Kayode, a lawyer, promised a “thorough investigation” and said the attackers would be severely punished. “I suspect nobody but I assure you that we will go through a very thorough, deep investigation…Anybody that is involved in this will be tracked down and will be made to face the full wrath of the law,” he said.
All the dead and most of the injured are civilians, the minister told reporters after being briefed by security and health officials. President Goodluck Jonathan, in a statement from his office, immediately denounced the barracks attack as “new and dangerous challenge to our peace and stability.” Speaking at a New Year church service on Saturday, Jonathan vowed to rid the country of terrorists.
“For us to get where we want to go as a nation, we will have our obstacles.

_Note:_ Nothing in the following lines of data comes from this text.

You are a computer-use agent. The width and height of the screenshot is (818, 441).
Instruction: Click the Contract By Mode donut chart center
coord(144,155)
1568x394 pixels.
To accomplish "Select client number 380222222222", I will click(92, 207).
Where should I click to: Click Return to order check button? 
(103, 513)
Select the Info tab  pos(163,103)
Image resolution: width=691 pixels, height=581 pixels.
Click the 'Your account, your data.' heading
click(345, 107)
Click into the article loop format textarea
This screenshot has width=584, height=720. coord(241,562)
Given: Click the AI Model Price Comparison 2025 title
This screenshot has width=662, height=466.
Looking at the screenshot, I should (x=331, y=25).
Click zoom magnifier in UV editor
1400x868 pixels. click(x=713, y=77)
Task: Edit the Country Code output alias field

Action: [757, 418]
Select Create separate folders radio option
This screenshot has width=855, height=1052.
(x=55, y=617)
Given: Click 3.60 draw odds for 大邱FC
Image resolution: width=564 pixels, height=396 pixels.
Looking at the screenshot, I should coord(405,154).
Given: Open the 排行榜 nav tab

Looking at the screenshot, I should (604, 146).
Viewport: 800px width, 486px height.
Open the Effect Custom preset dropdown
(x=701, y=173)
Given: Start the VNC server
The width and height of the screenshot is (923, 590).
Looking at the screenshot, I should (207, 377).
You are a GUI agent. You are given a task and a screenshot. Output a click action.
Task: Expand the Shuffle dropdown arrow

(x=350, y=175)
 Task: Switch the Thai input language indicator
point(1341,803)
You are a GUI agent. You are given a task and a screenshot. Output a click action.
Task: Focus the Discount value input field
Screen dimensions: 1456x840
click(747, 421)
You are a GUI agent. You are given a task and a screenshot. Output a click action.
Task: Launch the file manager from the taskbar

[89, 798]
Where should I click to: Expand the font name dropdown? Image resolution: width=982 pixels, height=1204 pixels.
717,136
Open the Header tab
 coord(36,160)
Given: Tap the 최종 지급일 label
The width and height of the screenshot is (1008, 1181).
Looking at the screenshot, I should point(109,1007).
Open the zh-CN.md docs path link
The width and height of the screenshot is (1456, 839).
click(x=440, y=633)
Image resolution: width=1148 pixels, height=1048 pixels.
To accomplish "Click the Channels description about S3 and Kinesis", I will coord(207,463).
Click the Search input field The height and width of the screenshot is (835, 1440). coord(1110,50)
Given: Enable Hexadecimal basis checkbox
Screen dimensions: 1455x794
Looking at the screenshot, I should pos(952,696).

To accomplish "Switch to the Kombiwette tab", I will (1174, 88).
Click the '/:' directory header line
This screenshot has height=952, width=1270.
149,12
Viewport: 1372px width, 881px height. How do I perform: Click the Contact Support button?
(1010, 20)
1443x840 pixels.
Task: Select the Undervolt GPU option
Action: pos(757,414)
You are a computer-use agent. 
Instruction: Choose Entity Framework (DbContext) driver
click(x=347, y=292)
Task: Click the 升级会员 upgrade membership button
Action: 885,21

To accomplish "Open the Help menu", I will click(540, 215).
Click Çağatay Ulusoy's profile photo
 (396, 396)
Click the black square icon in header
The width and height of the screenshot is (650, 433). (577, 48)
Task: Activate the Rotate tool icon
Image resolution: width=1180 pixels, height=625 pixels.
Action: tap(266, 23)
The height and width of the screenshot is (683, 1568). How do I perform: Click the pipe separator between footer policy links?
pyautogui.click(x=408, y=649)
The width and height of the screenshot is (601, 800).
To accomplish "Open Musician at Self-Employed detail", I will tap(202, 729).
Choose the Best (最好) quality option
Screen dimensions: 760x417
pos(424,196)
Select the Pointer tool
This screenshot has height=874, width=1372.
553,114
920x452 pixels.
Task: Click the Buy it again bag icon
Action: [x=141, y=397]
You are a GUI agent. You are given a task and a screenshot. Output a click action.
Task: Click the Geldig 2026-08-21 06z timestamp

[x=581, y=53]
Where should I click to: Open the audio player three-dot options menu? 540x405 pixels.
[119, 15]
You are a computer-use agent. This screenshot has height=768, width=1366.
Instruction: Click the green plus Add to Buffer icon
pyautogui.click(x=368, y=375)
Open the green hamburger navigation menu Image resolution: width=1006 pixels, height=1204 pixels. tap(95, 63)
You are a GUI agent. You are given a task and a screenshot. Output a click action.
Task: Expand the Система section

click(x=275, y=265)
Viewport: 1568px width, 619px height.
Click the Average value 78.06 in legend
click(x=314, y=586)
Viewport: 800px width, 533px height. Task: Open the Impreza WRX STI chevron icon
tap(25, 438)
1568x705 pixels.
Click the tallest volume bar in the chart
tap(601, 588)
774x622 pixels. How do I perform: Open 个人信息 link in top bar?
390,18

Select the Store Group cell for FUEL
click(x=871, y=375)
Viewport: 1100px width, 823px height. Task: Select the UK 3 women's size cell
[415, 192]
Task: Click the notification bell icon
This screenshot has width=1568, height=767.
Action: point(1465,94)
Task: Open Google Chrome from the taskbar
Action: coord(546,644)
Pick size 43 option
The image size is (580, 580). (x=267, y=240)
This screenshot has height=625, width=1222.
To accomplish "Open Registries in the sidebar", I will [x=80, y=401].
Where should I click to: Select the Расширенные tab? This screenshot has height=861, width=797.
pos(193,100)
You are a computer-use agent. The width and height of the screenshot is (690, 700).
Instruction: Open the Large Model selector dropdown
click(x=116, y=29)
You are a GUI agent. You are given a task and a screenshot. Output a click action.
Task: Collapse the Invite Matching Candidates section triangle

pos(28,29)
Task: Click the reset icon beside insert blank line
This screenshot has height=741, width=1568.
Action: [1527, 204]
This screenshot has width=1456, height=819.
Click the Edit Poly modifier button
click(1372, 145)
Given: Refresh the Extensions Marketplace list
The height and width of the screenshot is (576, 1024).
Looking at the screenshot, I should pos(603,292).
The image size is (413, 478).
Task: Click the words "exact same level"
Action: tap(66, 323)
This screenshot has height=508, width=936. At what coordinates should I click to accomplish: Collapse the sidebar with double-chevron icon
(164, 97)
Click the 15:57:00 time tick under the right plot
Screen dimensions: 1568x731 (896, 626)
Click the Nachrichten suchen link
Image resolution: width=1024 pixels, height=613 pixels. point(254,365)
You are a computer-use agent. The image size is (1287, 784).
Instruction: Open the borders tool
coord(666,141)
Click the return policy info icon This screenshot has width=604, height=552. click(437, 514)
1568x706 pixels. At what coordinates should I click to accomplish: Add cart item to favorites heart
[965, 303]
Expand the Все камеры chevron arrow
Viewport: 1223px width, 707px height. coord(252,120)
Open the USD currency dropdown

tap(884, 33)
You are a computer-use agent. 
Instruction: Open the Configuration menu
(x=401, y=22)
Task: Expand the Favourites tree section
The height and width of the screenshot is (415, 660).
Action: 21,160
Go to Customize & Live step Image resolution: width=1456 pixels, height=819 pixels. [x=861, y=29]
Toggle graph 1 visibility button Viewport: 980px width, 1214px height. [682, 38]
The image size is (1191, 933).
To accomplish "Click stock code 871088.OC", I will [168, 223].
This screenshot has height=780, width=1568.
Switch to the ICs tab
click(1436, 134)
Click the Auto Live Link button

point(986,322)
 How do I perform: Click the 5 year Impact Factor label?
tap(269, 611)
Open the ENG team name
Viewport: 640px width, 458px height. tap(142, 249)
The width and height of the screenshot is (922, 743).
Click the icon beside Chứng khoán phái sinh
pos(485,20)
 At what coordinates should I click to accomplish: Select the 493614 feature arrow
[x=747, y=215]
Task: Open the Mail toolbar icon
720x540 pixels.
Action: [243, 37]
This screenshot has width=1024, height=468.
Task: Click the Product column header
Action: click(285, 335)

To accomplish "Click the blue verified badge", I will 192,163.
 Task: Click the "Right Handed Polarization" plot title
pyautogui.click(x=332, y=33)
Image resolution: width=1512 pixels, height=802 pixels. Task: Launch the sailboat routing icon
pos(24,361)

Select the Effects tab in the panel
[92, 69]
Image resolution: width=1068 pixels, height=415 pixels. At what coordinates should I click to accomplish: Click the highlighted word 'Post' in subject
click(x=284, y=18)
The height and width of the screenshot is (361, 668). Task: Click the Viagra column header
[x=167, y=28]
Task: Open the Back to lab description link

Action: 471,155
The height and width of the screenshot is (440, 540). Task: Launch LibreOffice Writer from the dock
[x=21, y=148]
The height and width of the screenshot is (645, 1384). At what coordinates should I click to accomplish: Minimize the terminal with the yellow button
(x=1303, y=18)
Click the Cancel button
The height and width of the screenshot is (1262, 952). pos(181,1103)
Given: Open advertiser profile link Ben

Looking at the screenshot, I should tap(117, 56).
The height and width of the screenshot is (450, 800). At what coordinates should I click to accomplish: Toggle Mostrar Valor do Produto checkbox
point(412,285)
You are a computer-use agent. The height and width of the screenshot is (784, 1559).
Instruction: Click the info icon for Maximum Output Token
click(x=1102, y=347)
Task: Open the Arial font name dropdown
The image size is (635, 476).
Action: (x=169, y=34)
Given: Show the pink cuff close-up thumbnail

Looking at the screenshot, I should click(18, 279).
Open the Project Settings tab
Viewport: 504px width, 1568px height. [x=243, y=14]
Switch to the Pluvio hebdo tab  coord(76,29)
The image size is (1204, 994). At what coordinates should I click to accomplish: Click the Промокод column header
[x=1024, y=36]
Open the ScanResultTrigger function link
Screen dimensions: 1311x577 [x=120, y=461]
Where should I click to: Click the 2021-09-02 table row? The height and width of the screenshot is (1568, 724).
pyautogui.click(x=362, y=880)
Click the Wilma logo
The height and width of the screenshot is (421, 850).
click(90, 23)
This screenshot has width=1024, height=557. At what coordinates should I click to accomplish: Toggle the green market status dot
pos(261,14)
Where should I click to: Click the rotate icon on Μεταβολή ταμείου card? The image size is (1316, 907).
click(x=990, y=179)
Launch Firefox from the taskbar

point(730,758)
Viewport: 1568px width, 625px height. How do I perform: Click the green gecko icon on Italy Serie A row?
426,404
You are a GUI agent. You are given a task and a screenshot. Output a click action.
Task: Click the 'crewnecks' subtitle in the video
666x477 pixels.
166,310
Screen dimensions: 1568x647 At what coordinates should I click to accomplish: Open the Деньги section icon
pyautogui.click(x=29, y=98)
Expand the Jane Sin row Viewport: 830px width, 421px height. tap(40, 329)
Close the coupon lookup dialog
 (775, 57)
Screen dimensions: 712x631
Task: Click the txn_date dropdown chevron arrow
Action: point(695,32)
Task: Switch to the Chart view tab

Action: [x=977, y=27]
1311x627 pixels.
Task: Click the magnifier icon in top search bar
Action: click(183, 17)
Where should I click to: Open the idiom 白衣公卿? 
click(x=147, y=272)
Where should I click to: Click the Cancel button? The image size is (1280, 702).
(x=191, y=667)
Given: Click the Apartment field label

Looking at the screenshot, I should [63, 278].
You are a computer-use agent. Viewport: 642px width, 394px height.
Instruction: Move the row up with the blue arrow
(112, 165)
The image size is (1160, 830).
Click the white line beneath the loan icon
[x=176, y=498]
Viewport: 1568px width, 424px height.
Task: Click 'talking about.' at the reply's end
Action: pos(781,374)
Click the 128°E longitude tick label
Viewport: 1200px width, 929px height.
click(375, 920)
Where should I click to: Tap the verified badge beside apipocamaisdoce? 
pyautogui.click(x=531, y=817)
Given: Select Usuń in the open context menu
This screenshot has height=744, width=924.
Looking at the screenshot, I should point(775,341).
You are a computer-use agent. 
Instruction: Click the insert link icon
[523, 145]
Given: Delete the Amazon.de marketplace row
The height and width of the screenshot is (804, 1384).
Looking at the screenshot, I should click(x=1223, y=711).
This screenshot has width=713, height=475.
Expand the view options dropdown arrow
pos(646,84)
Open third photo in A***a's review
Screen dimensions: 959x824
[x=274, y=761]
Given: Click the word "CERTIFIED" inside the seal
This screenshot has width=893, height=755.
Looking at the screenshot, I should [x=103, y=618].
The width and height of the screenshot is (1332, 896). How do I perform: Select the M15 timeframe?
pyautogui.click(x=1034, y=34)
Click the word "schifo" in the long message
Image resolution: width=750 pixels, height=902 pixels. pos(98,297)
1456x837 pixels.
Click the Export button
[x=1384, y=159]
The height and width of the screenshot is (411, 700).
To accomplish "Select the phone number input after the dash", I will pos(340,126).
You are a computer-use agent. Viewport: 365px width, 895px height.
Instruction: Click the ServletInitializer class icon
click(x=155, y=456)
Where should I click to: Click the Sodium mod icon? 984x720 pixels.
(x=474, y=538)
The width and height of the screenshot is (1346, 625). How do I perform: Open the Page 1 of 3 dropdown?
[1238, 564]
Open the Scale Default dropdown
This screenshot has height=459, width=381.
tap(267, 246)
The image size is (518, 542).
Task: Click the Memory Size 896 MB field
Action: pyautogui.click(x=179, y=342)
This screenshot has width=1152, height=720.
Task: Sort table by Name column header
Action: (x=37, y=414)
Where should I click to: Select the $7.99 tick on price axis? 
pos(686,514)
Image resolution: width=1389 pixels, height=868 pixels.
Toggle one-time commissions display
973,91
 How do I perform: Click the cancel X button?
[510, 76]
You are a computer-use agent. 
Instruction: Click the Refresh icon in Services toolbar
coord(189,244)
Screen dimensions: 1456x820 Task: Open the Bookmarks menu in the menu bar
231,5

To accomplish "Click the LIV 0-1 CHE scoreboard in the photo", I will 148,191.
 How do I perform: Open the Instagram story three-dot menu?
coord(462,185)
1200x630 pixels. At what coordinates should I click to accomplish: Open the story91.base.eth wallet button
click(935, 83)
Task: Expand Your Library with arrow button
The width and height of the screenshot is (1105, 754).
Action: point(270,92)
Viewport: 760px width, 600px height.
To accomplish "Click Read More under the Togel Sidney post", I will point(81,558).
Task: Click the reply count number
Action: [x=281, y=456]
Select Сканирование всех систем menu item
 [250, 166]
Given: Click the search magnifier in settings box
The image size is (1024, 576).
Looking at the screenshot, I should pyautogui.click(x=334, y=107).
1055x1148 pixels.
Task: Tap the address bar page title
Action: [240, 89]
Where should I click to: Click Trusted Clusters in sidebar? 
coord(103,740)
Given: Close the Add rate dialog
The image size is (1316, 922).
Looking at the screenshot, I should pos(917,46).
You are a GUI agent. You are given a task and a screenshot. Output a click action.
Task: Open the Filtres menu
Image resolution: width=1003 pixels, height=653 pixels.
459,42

These explosives and explosions are part of the road bumps that are being placed but God will see us through,” he said. “They will never stop Nigeria from where we are going to, we must work and reproduce a country…where there will be no space for terrorists, a country where there will be no bombers and people with explosives to deter us.”
The bomb went off around 7pm (1800 GMT) at a popular eating and drinking spot on the fringes of the Mogadishu barracks, located in a fortified area of the city. There have been no claims of responsibility so far. “This is a new kind of crime that has just surfaced,” chief of defence staff, Air Marshal Oluseyi Petirin said, while visiting the site.
The blast site was cordoned off on Saturday morning and dozens of security officials, including soldiers, either stood guard or patrolled the area. “It’s unfortunate that some people planted a bomb where people were relaxing,” Petirin said.
“It’s the same type of incident we had in Jos,” said Petirin, referring to the multiple blasts in the central city of Jos that killed more than 80 people on Christmas Eve. An Islamic sect calling itself Jama’atu Ahlus-Sunnah Lidda’Awati Wal Jihad has claimed responsibility for the Christmas Eve attacks in Jos.